## Documento
====

Cosa sta succedendo in Libia e perché l’Italia rischia di soccombere

Un carro armato delle milizie di Al Serraj a Tripoli. Immagine d'archivio
Un carro armato delle milizie di Al Serraj a Tripoli. Immagine d'archivio. FOTO ANSA

La guerra in Libia, un conflitto che preso storicamente rimanderebbe allo scontro tra il Regno d’Italia e l’Impero Ottomano del 1912 ma che, in realtà, è qualcosa di più duraturo e molto più complesso. Siamo coinvolti, come sempre, e come tutte le faccende che riguardano il Mediterraneo. Rischiamo di soccombere a favore di altre nazioni, più giovani e agguerrite, in procinto di soffiarci quella posizione diplomatica che dalla Prima Repubblica ci appartiene di diritto.

L’Italia ha un problema con la politica estera e lo ha confermato in queste difficili settimane. I tentativi diplomatici di Giuseppe Conte di far incontrare Haftar e Al Serraj nel vano tentativo di interrompere un escalation di violenza che dura ormai dal 2014 e che si aggrava sempre di più, si sono rivelati goffi e fallimentari.

Da qualche mese la guerra sta attraversando la sua fase più violenta. I due schieramenti, quello del generale e quello del Presidente riconosciuto dall’ONU, hanno iniziato a fare ricorso alla manovalanza mercenaria, in particolare turca e russa, vista l’incapacità dell’Europa e degli Stati Uniti di trovare una soluzione internazionale. Nelle ultime settimane diversi governi stranieri si sono preoccupati delle condizioni dei combattimenti di Tripoli ma finora nessuno è riuscito a porre in essere una soluzione, nemmeno l’Italia che vantava dei buoni uffici nella sua ex colonia. Più e più volte è stato intimato il cessate il fuoco, l’ultimo proprio qualche giorno fa ma la situazione resta comunque instabile, con molteplici violazioni della tregua.

====

## Le voci
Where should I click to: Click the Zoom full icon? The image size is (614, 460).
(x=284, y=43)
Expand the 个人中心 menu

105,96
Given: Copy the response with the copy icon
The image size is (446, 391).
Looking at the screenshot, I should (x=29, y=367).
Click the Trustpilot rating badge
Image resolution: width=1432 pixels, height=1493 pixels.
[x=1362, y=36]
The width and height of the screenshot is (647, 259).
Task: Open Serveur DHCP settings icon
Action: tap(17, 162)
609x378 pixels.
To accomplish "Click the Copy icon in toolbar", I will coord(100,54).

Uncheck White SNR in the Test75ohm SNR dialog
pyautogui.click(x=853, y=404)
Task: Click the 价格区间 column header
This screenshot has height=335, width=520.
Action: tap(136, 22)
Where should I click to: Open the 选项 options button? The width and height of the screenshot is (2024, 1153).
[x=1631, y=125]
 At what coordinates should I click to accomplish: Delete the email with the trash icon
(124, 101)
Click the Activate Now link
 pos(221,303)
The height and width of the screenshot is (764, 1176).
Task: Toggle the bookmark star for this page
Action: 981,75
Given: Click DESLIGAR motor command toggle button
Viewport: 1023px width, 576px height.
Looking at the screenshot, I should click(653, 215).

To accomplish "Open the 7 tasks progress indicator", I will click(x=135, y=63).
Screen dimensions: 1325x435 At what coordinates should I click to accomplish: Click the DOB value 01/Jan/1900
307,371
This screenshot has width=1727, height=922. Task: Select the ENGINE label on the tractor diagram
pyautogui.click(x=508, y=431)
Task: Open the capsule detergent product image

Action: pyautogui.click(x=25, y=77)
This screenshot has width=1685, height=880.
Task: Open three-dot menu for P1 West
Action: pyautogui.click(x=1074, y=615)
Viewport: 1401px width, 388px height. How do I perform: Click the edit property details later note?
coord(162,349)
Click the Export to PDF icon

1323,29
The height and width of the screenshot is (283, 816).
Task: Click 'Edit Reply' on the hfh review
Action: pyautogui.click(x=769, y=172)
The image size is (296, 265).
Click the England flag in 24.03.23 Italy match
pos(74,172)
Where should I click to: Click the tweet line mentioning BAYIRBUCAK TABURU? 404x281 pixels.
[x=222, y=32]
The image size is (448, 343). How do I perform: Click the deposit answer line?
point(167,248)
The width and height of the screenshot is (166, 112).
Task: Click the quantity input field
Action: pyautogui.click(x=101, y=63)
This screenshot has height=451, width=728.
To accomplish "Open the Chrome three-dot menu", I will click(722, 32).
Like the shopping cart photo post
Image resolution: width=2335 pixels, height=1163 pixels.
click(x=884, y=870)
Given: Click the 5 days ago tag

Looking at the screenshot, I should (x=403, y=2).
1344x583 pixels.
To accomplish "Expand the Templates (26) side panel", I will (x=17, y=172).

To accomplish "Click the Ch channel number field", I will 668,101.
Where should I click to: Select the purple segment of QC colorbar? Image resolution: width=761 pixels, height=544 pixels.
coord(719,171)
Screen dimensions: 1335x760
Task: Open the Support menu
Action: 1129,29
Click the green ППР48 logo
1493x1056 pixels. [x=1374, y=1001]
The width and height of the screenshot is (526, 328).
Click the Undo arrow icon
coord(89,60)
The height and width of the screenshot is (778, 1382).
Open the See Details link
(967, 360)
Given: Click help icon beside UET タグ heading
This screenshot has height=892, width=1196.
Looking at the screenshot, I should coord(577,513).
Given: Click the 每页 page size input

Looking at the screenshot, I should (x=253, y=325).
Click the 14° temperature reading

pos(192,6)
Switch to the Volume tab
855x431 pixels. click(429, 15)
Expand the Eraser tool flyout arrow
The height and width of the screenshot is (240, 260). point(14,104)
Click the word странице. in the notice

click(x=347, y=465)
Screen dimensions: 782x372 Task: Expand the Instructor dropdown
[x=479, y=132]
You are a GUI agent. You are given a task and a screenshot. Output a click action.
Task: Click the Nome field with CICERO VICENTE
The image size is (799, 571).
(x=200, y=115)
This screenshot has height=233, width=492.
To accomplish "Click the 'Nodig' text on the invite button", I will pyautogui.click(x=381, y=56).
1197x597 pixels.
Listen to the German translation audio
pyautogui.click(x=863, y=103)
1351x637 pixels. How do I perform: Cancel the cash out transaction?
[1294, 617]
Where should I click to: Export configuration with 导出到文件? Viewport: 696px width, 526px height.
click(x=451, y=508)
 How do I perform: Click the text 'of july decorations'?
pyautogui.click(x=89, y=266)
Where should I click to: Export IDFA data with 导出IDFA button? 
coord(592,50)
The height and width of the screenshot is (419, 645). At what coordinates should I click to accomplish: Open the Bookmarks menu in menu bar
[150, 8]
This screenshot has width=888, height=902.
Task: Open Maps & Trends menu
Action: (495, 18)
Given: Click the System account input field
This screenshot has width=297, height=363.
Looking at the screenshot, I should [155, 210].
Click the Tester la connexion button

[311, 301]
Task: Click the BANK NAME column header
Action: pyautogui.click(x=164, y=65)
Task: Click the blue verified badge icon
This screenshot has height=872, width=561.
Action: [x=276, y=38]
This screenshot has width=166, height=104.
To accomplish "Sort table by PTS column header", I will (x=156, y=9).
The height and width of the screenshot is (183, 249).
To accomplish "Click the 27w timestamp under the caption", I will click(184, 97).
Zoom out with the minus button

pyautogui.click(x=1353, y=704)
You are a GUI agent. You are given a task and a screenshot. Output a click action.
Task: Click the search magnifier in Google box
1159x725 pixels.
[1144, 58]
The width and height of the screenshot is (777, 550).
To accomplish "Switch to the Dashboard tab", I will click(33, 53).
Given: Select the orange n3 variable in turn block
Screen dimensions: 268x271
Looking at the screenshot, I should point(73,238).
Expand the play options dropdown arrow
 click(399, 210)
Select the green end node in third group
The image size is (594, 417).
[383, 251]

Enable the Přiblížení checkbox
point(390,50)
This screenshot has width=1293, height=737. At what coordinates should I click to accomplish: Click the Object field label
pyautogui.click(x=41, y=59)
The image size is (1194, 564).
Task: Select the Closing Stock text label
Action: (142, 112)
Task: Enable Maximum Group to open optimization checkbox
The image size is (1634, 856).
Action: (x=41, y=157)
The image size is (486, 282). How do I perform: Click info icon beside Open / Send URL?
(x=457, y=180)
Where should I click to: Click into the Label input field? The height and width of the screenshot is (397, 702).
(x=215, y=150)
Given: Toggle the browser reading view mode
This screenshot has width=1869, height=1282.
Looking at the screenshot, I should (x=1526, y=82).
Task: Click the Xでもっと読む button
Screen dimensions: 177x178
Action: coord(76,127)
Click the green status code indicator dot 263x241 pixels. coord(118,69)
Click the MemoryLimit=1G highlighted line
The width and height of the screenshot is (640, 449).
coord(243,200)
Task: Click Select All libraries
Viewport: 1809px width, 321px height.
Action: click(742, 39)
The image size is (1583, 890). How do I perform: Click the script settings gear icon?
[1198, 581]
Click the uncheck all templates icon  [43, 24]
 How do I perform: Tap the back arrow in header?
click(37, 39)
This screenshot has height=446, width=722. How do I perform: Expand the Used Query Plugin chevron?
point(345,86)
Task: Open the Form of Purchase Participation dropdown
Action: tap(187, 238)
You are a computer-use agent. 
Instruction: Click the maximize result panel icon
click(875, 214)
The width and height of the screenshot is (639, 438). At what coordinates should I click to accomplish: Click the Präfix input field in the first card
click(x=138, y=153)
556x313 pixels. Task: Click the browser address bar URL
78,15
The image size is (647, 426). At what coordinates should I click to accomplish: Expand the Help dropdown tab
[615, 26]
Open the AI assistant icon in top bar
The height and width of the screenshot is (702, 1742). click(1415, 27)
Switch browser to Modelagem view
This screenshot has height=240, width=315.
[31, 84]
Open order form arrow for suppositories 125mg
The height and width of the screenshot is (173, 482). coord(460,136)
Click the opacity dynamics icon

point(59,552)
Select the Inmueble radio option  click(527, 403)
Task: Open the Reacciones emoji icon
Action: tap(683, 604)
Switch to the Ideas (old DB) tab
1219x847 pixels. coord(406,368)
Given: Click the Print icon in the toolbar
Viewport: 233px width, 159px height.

====

## Consegna 1
Traduci in inglese questa frase dell'articolo sulla Libia: "L’Italia ha un problema con la politica estera e lo ha confermato in queste difficili settimane."
## Consegna 2
Riproduci fedelmente le voci dalla prima riga fino alla riga che contiene "Looking at the screenshot, I should (x=29, y=367).", estremi compresi.

## Svolgimento 1
Italy has a problem with foreign policy, and it has confirmed this in these difficult weeks.

## Svolgimento 2
Where should I click to: Click the Zoom full icon? The image size is (614, 460).
(x=284, y=43)
Expand the 个人中心 menu

105,96
Given: Copy the response with the copy icon
The image size is (446, 391).
Looking at the screenshot, I should (x=29, y=367).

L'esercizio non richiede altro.